Born in Woodmere, New York, Milk wore many hats before arriving on the San Francisco political scene. Raised in a secular Jewish household, he rejected Judaism as a religion (believing it to be “peppered with falsehood and hypocrisy”) but boldly embraced his cultural Jewish identity at a time of rampant anti-Semitism in the United States and around the world. He attended the New York State College for Teachers, graduating in 1951 and deciding to join the Navy. After being officially questioned on his sexuality, Milk left the military in 1955.
Between 1955 and 1972, Milk lived in New York City, working as a teacher, a stock analyst, a Broadway production assistant, and, when the Vietnam War reached its peak in the late 1960s and early 70s, an anti-war activist and demonstrator in New York’s political scene.
Milk moved to San Francisco in 1972, settling on Castro Street, the vibrant hub of the city’s growing gay community. Quickly becoming a popular figure in the neighborhood, Milk ran for the San Francisco Board of Supervisors less than a year after moving to the city in 1973 and again in 1975, losing both times but amassing a significant base of support in the Castro neighborhood and beyond, as well as a large amount of political capital. Despite his losses, he continued organizing in the Castro neighborhood, helping found the Castro Village Association and founding the Castro Street Fair to bring attention, business, and political power to the neighborhood.
By the time he spearheaded an initiative to reform San Francisco’s election system, electing the Supervisors by districts instead of at-large, “The Mayor of Castro Street” had become the veritable spokesperson of the neighborhood and easily won election to the Board on his third bid in 1977.

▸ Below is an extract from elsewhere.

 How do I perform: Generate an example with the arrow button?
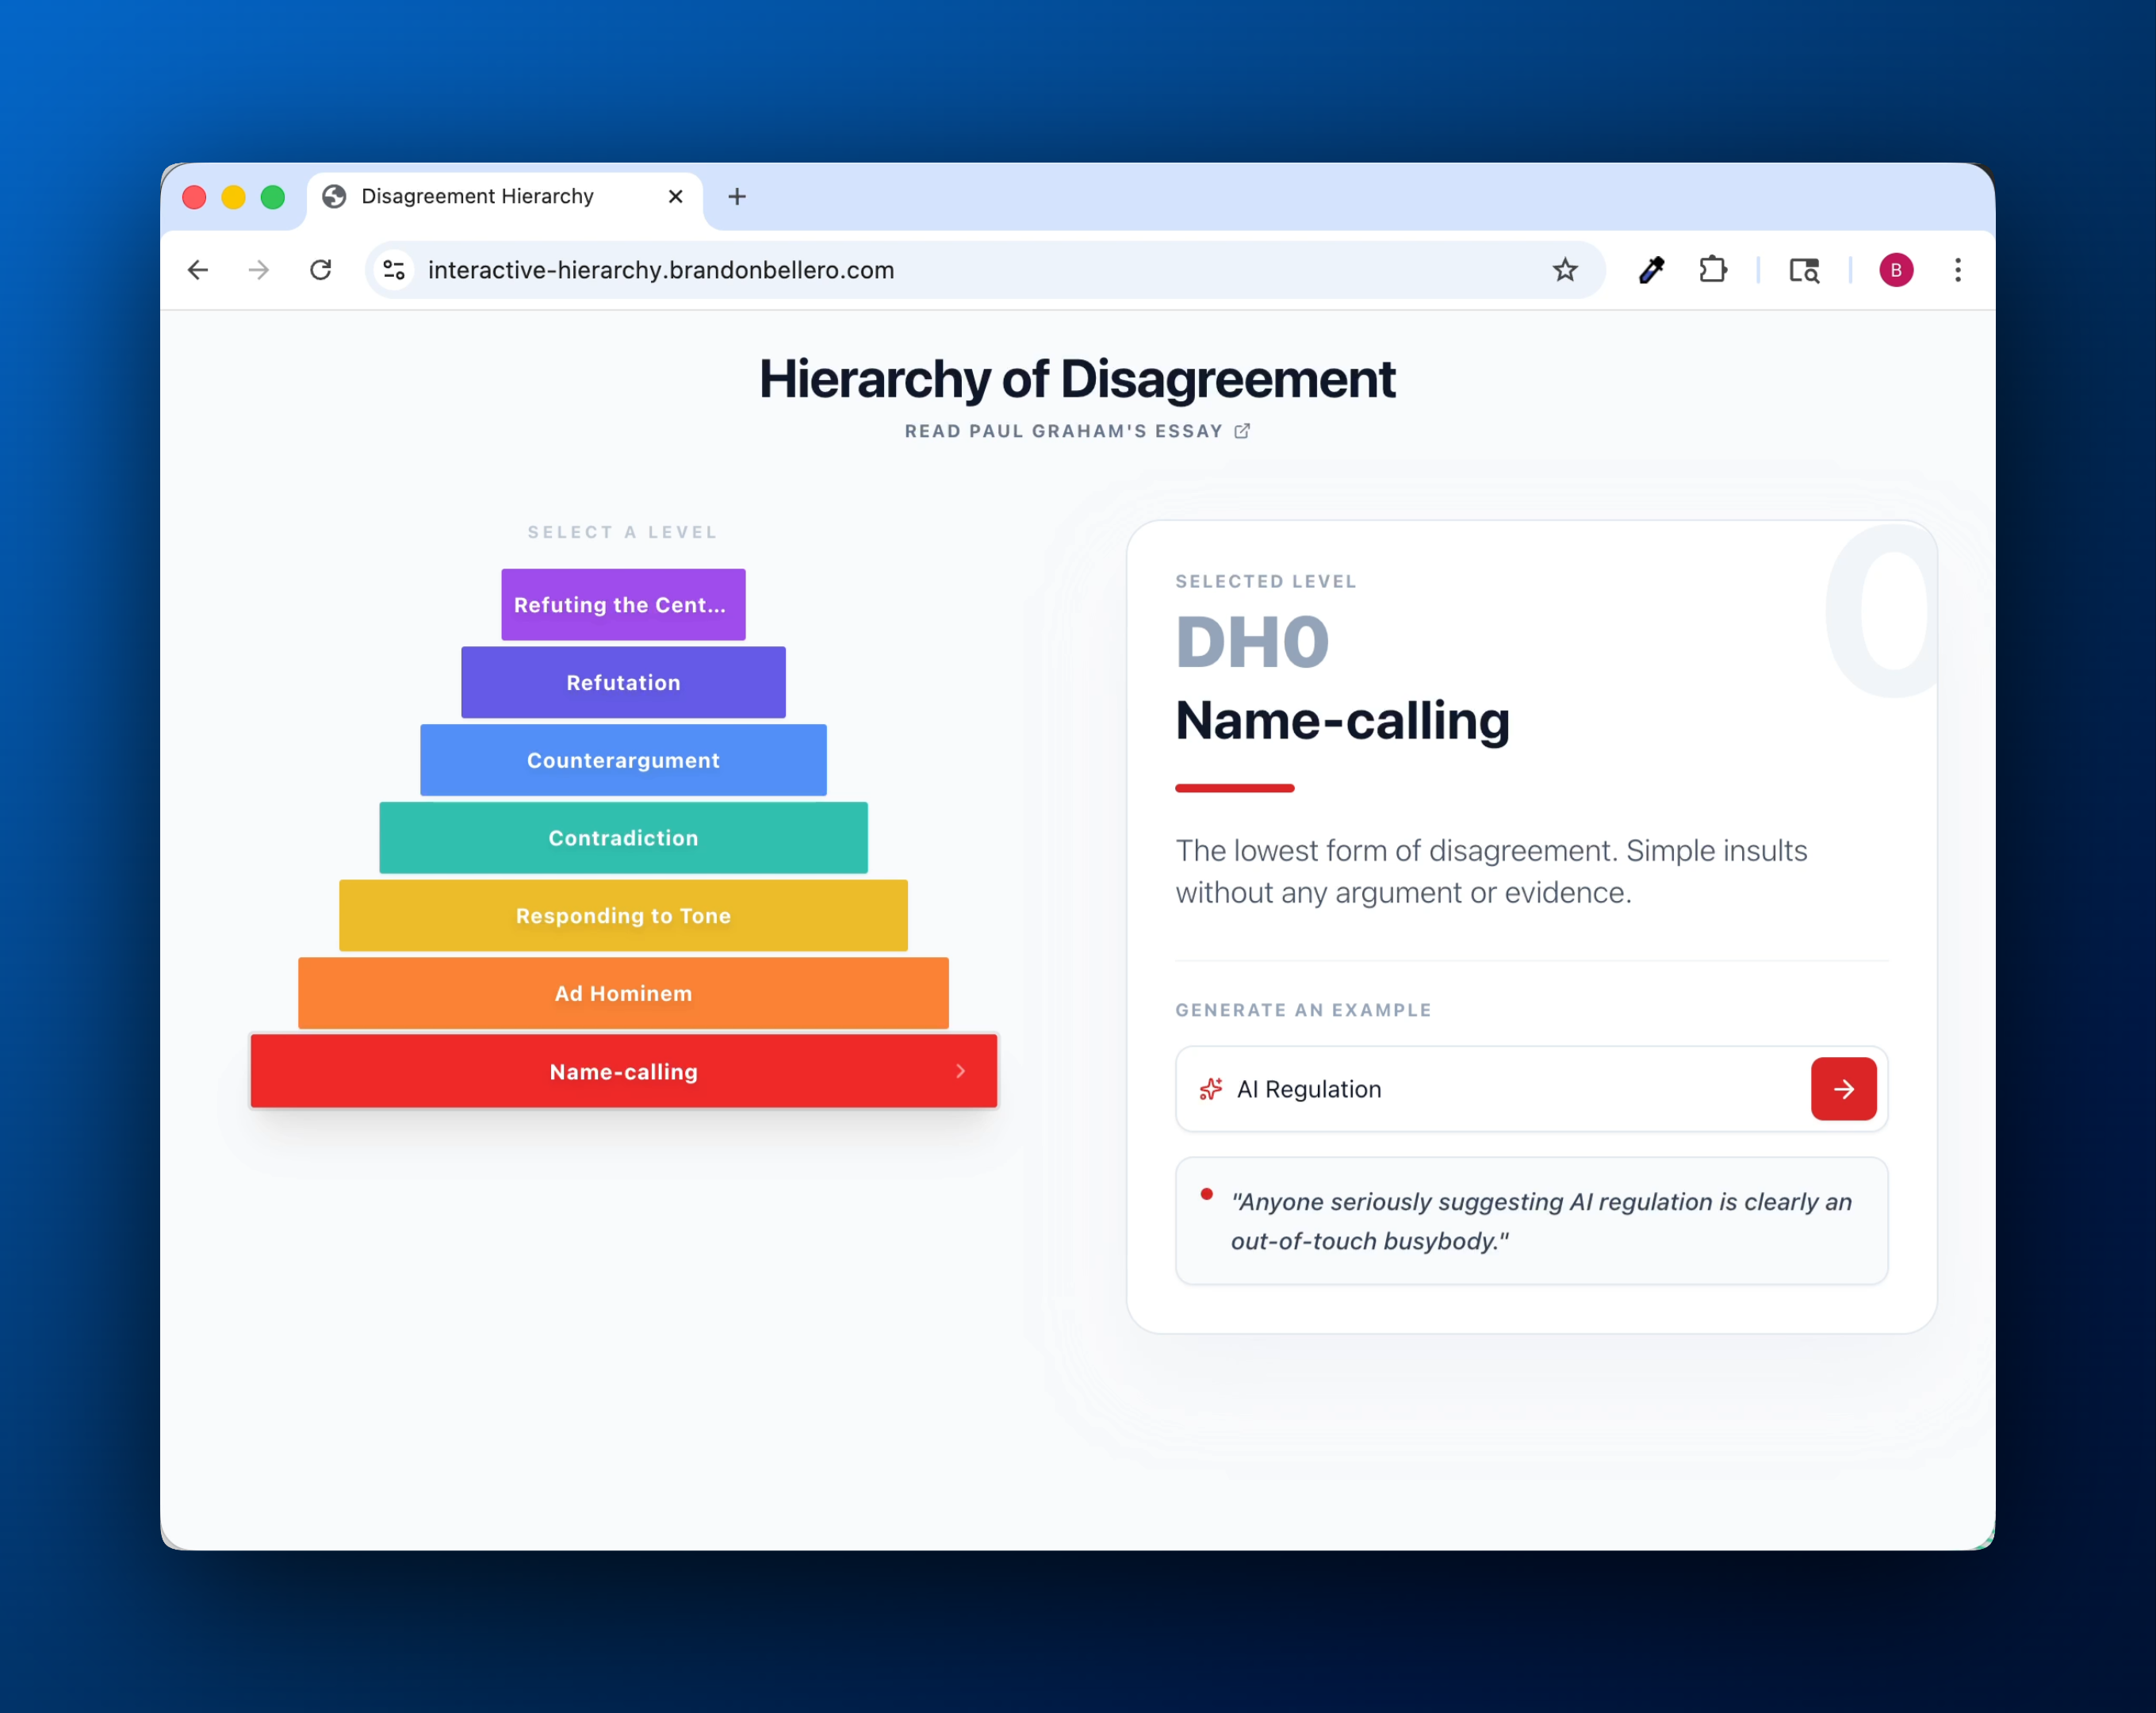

On the Board of Supervisors, Milk committed himself to an expansive civil rights agenda, fighting for an expansion of library and day care services, affordable housing, anti-discrimination policies, and community policing. During his all-too-short term, Milk became a prominent advocate for all of San Francisco’s marginalized communities, including women and racial and ethnic minorities.
One year into his term, Harvey Milk and San Francisco Mayor George Moscone were assassinated by former Supervisor Dan White. Aware of the hatred that would be directed at him, Milk had pre-recorded in his will in the case of his assassination. Asking for a nonreligious funeral service, Milk remained defiant until the end, saying that “[i]f a bullet should enter my brain, let that bullet destroy every closet door.” Today, California celebrates Harvey Milk Day on his birthday, May 22nd, and Milk’s leadership and dedication lives on in the communities and the activism he led and inspired.